Here is why that is. A negative number literal in Smalltalk-80 is simply a minus token followed by a number token. Squeak still sticks to that interpretation, and so it sees no difference between "-4" and "-  4". Both are valid forms of writing a negative four. ANSI and VisualWorks have since moved to a less quirky behavior treating the minus as part of the literal number token. Interestingly, the cute syntax diagrams at the end of the Blue Book suggest Smalltalk-80 does the same, but evaluating "-  4" shows that it doesn’t.

But wait, before the second minus in "3 –– 4" got attached by Squeak to the number that follows, why did it get detached from the first one to begin with?

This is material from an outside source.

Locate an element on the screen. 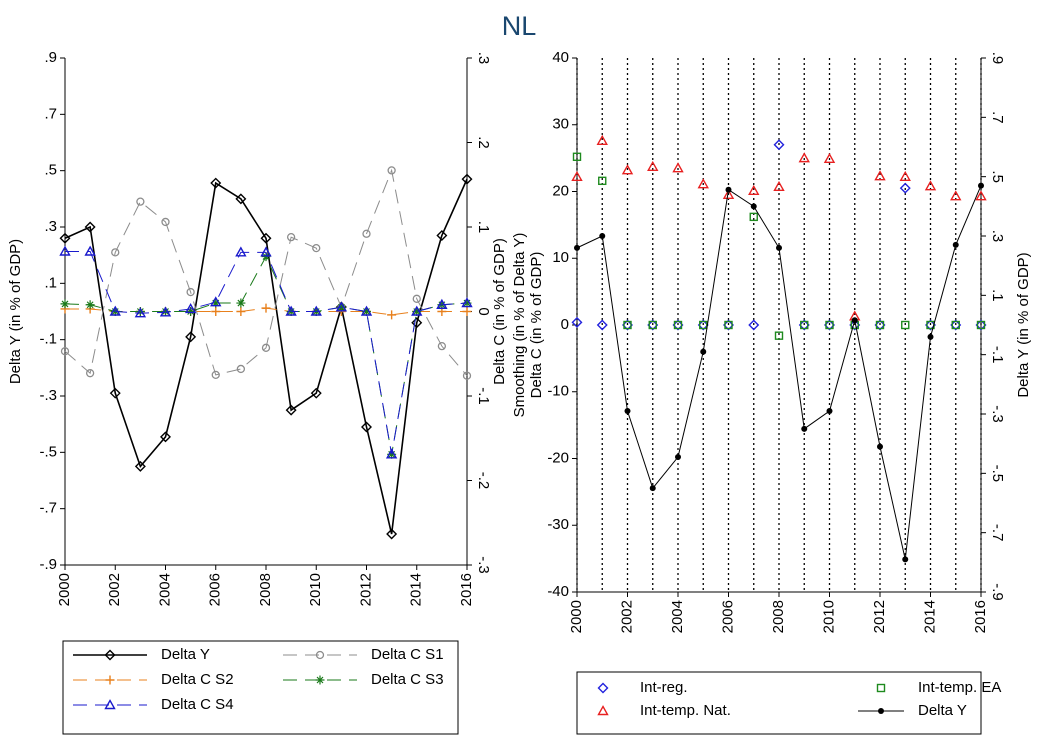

And here lurks another feature. This time it is in fact documented by the cute syntax diagrams. A binary selector is made of special characters, but a minus is a special case of a special character. It’s only allowed once, and only as the first character of a binary selector. So, -, -> or -+ are legal, +-, <- or -- are not. Clearly, the point of this feature was to have “3+-4” or “3––4” parse “sensibly” as arithmetic expressions rather than exotic message sends.

This also explains why VisualWorks treats “3 –– 4” as an error. It switched from the classical treatment of a minus before a literal to a more modern (or at least compliant with the Blue Book syntax diagrams) treatment, so it doesn’t see the second minus as belonging to the 4 that follows—but it still refuses to accept “––” as a valid binary selector, hence the error. Strange, that.

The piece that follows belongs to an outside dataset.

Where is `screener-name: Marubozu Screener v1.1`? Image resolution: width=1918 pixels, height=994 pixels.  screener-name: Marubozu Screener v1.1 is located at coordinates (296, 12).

And that’s not the end of it. The problem with a minus is that the grammar uses it for two purposes—as part of a number literal and also as part of a selector. Another character just like that is a vertical bar. “foo || bar” doesn’t work in Squeak and VisualWorks. And it never did, going as far back as Smalltalk-80 again.

3 || 4

This time the scanner doesn’t even try to be nice. A vertical bar always parses as a separate token, so anything like || or |> is treated by the scanner as a sequence of two tokens and then rejected by the parser as invalid syntax. So in fact the only legal binary selector with a vertical bar is the vertical bar itself. (This again is contrary to what the Blue Book claims Smalltalk-80 recognizes as a binary selector).

All that was perhaps way too much nit-picking as far as any practical programming is concerned, but I find two things interesting about this situation.

One is that the Blue Book misrepresents the grammar of the actual implementation, and not once but twice. The version in the book is probably more of what the authors wanted the grammar to be, rather than an accurate documentation of the ad-hoc implementation in the image. Maybe this was why one of these quirks later got fixed in the ParcPlace branch of the family.

The second interesting point is why is this such a minor issue? How many people in the past 25 years have actually wanted to write “foo || bar” or “foo <- bar” and discovered they didn’t work? Do Smalltalkers use binary messages creatively—that is, outside (semi-)traditional math, concatenation and point creation? And if, as it seems, they do not—why?